Mother's Day at the Weapons Plant, May 13, 2001
On a beautiful spring day May 13, about 30 people held a mothers day march, picnic for peace and non-competitive badminton festival at Kitchener, Ontario arms manufacturer Diemaco. The event, organized by Homes not Bombs, was the latest in a series of nonviolent events designed to expose and transform the weapons facility which calls itself "Canada's Centre of Excellence for Small Arms."
While Diemaco employees were invited to take part in the event, none showed up. As two police cruisers, joined by two undercover vehicles, stood by in anticipation of who knows what, a parade led by the spirit of feminist/abolitionist Julia Ward Howe walked from a local mall just over 1 km to the site where machine guns, assault rifles, grenade launchers and other weapons of mass human destruction are made with federal money. Over $250 million has been pumped into the facility since 1980, while social services in Waterloo Region continue to deteriorate.
Upon their arrival at Diemaco, a company whose privacy is protected by its distant location in an industrial park, the group read out the 1870 Mothers Day Proclamation, reminding those in attendance that the holiday was originally created as a statement about ending war. Howe, played by Laurel Smith in period costume, said it was appropriate to meet on such a day at the place where future wars are planned and the deaths of countless future generations are just another part of the company's business plan.
After lunch, children and parents took over the empty parking lot with soccer and non-competitive badminton, a dog pulling children along on a skateboard, and curious inquiries as they peered into the windows of the plant, where designs and packets on making heavy machine guns were placed neatly on the desks that were visible from the outside.
As individuals approached the building, an unmarked police car would venture close, warning them to stay away from the building, which was locked up tight and secure. In an abandoned area where a small group of people were having some fun, making far better use of the grounds than the uses to which they are put by Diemaco, members of Waterloo Regional police burned carbon fuels for well over three hours as they sat in their vehicles taking in the scene.

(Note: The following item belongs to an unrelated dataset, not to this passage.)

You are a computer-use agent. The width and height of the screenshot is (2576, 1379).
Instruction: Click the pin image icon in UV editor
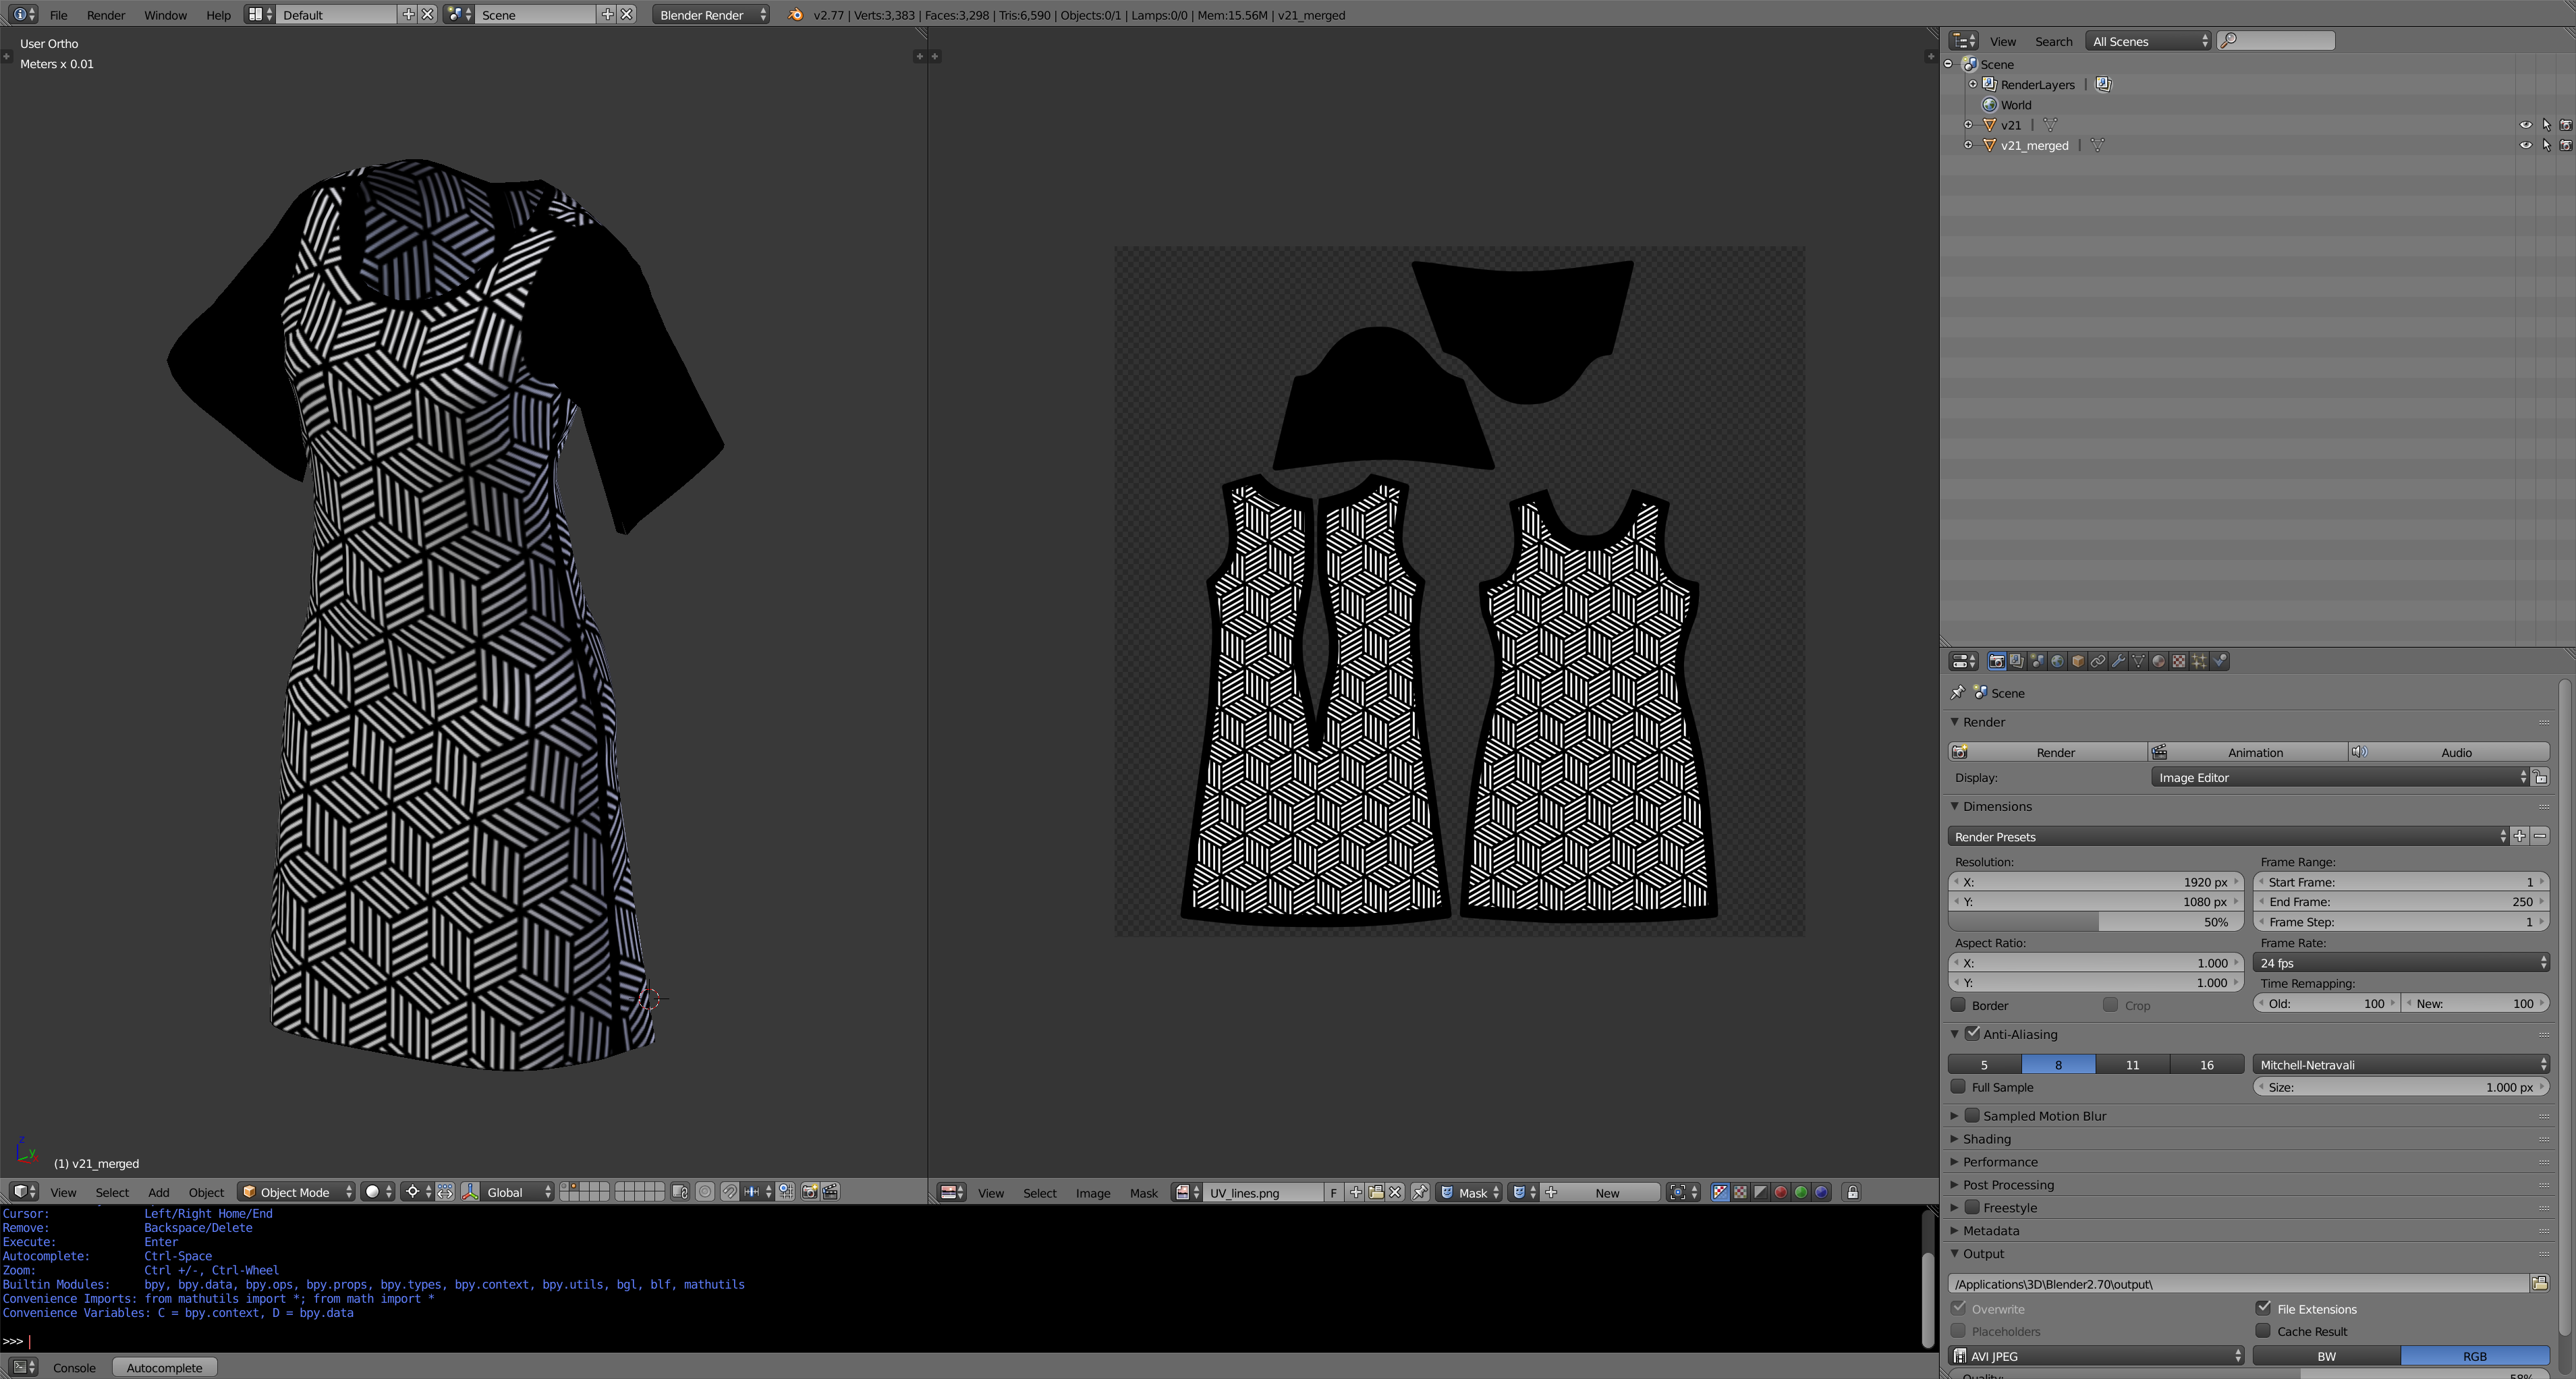[x=1420, y=1192]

"This is a symbol of the kind of thing Diemaco could be if they were Lifemaco, a builder of community," remarked Howe/Smith. "Today marks the first time that something life-affirming has gone on at this weapons factory. Hopefully our ongoing presence here will begin to speed the transformation process."
Two members of Homes not Bombs were arrested at the facility on Martin Luther King day last January, and will go to trial this fall facing criminal charges for chalking peace signs n the building. The group has held numerous demonstrations at the plant, and last Christmas hosted a visit from two Santas and numerous elves and reindeer, where the Butter Battle Book by Dr. Seuss was offered as a gift to employees.
As the group prepared to leave, many pledged to travel to Hamilton this June for the Fathers Day Weekend Festival of Life in opposition to the Hamilton War Show. Last week in Hamilton court, the remaining resisters arrested at last year's war show were acquitted of all criminal charges.